Until recently, the precedent in the Seventh Circuit Court of Appeals did not require employers to automatically reassign disabled employees to vacant positions for which they were qualified, especially if there was a better qualified applicant for the position. In September 2012, the Seventh Circuit reversed course to conform to an earlier Supreme Court holding, and changed its interpretation of the Americans with Disabilities Act to require reassignment of a disabled employee to a vacant position if such reassignment is ordinarily reasonable under the circumstances and would not create an undue hardship for the employer.

Under the Americans with Disabilities Act of 1990 (“ADA”), an employer is prohibited from discriminating against an individual with a disability who, with or without a reasonable accommodation, can perform the essential functions of the job. 42 U.S.C. § 12101 et seq. An employer must make a reasonable accommodation to the known physical or mental limitations of the employee, unless to do so would impose an undue hardship of the operations of the employer’s business. The ADA provides a non-exhaustive list of efforts an employer can undertake to provide a reasonable accommodation to a disabled employee. One such example under the ADA is the reassignment of the disabled employee to a vacant position. Until recently, the Seventh Circuit Court of Appeals had held that under this provision of the ADA an employer was not required to reassign a disabled employee to a vacant position for which there was a better qualified applicant, so long as the employer had a consistent policy of hiring the best applicant for the job in question. See EEOC v. Humiston-Keeling, 227 F.3d 1024 (7th Cir. 2000). However, in September 2012, the Seventh Circuit reversed course and held that the ADA mandates that an employer reassign an employee with a disability to a vacant position for which that employee is qualified, so long as such an accommodation is ordinarily reasonable and would not present an undue hardship to the employer. EEOC v. United Airlines, 2012 U.S. App. Lexis 18804 (7th Cir. September 7, 2012).

» Task requirements
Continue the passage on the Seventh Circuit's ADA reassignment ruling from its last sentence.

(Rows from a screen grounding dataset)
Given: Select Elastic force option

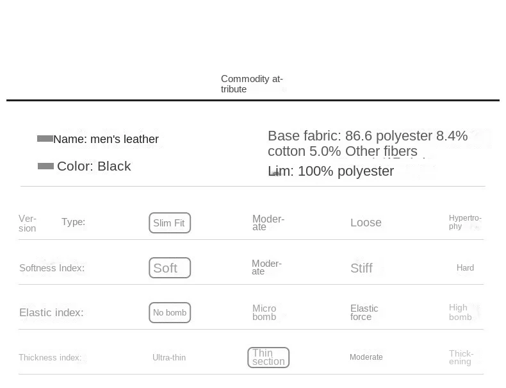Looking at the screenshot, I should (364, 312).
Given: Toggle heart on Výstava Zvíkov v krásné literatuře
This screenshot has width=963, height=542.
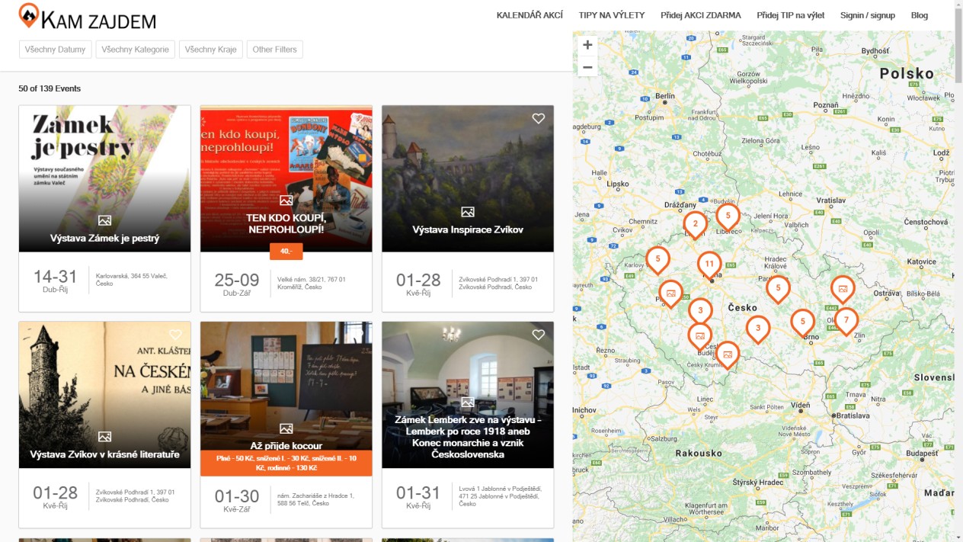Looking at the screenshot, I should (x=175, y=335).
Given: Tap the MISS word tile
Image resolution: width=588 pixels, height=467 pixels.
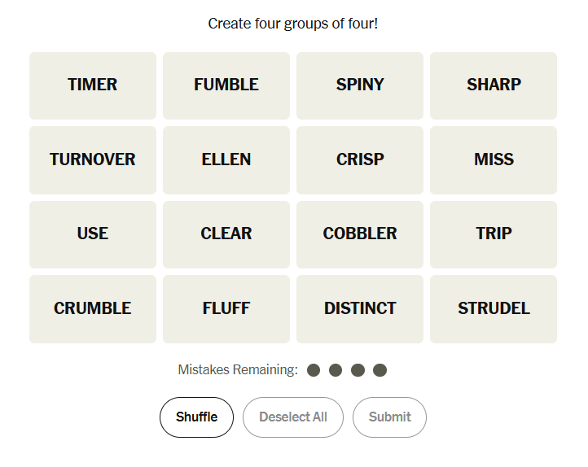Looking at the screenshot, I should click(494, 159).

» Right answer
In the United Airlines case, the Seventh Circuit reversed its prior interpretation of the ADA’s provision concerning reassignment to conform with a 2002 Supreme Court opinion, which held an employee must only show that the accommodation sought seems reasonable on its face, in the ordinary run of similar cases, in order to shift the burden to the employer to show that the accommodation sought will create an undue hardship on the employer under the circumstances. U.S. Airways v. Barnett, 535 U.S. 391 (2002). In Barnett, the Supreme Court held that the reassignment of a disabled U.S. Airways baggage handler to a mailroom position was a technically reasonable accommodation under the ADA. However, the Court held that because the reassignment would violate the company’s long-standing seniority system for access to certain positions, the reassignment was not reasonable in the ordinary run of cases involving such seniority systems. Despite its holding that the reassignment in Barnett was not a reasonable accommodation in a case involving a seniority system, the Supreme Court also stated that an employee remains free to demonstrate that under the unique circumstances of a particular case, reassignment is reasonable.

Relying on Barnett, the Seventh Circuit held that United Airlines’ Reasonable Accommodation Guidelines may violate the ADA, as those guidelines did not provide for automatic reassignment of a disabled employee to a vacant position in the absence of a showing of undue hardship by the employer. Instead, the Guidelines provided that the transfer process was competitive, and that disabled employees requiring accommodation would be given preferential treatment, but would not be automatically assigned to the vacant position if a better qualified applicant had applied. The Guidelines also provided that a disabled employee would be permitted to submit an unlimited number of transfer applications, would be guaranteed an interview, and would receive priority consideration over equally qualified non-disabled candidates. Despite these provisions, the Seventh Circuit held, in light of Barnett, that such a policy may violate the ADA, as automatic reassignment is ordinarily reasonable under policies that require the hiring of the best qualified applicant, unless an undue hardship can be shown. In reaching its conclusion, the Seventh Circuit reversed its earlier position, and clearly held that under the ADA, preferential treatment in the form of automatic reassignment is sometimes necessary to achieve the ADA’s basic goal of equal opportunity.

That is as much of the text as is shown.